My doctoral dissertation is entitled “Astrology and Astronomy in Palaiologan Constantinople” and it tackles a hitherto neglected subject in Byzantine and Arabo-Greek Studies: the analysis of the role and the influence of Arabic astrology in Constantinople. It aims to shed new light on the astrological interests nourished by the Byzantine scientific milieu at the end of the Palaiologan era (late 14th c.) and the reception of Arabic treatises in Byzantine Greek (e.g. Abū Maʿšar al-Balḫī and Māšāʾallāh al-Baṣrī); on the manuscript tradition of the astrological treatises by Abū Maʿšar in Arabic and Greek; and on the transmission of the Byzantine Greek version of the “Ἀποτελεσματικὰ μυστήρια” by Abū Maʿšar. In summation, by using the tools of history, paleography and philology, this project aims to update the often-repeated theory of Byzantine absolute cultural rigidity, by arguing for the intellectual vivacity of some groups of scholars interested in texts produced in the Islamicate world and that, at least in some cases, Byzantine cultural borders were permeable.
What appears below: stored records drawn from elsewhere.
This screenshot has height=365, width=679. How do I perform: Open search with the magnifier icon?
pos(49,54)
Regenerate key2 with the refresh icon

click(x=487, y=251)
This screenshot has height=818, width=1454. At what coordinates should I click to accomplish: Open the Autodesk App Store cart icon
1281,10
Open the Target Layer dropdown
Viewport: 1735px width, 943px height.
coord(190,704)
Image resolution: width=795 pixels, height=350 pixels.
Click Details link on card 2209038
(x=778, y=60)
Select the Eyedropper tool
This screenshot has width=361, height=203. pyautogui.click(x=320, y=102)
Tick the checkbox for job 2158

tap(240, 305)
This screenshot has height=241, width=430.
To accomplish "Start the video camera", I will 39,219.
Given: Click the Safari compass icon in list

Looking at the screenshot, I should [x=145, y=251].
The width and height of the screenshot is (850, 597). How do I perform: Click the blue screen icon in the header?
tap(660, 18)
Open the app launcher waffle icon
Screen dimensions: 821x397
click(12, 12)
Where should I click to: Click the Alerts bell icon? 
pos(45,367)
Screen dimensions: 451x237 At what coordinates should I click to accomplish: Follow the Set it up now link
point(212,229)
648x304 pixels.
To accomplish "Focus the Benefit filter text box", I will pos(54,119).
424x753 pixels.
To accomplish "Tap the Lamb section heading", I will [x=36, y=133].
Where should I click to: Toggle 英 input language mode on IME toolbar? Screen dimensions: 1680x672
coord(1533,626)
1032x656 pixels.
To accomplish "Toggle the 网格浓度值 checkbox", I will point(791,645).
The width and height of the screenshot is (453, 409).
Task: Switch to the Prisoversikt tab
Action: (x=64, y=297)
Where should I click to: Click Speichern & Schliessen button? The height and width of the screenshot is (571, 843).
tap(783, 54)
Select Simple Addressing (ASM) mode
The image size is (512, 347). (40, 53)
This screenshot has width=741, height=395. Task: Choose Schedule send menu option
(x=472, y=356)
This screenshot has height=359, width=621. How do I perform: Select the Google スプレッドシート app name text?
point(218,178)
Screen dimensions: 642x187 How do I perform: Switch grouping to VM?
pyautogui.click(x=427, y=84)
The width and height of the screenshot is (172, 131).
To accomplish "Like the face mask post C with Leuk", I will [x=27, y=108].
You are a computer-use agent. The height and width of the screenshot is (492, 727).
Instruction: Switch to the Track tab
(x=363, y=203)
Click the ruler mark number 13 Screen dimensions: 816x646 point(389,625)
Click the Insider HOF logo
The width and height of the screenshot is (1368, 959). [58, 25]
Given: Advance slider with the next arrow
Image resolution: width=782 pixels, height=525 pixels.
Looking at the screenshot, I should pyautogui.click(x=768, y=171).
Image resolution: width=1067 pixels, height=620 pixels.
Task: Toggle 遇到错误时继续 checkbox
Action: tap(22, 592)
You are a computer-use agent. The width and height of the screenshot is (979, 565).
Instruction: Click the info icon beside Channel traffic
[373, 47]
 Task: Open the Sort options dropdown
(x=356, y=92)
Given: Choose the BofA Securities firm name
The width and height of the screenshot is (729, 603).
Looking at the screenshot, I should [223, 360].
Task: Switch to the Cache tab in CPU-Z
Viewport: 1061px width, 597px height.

Could you please tell us a bit more about your scholarship/exchange programme?
I am boursier du mois for the month of February, finishing and polishing my doctoral dissertation conducted between the University of Padua, Verona, Ca’ Foscari Venice and the École Pratique des Hautes Études in Paris.
First impressions of Oxford/the University?
Doing research in Oxford, thanks to the rich academic offer and to the wonderfully equipped libraries looks like a dream for every researcher. The academic community is dynamic and active, and individual research benefits greatly from it. Moreover, the town and the surrounding nature are lovely.